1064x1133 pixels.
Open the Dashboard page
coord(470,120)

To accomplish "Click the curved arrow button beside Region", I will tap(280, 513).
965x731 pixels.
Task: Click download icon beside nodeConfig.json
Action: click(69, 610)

========

## STATED EXERCISE
Copy out all of the material above, line for line, without changing anything.

## TASK ANSWER
1064x1133 pixels.
Open the Dashboard page
coord(470,120)

To accomplish "Click the curved arrow button beside Region", I will tap(280, 513).
965x731 pixels.
Task: Click download icon beside nodeConfig.json
Action: click(69, 610)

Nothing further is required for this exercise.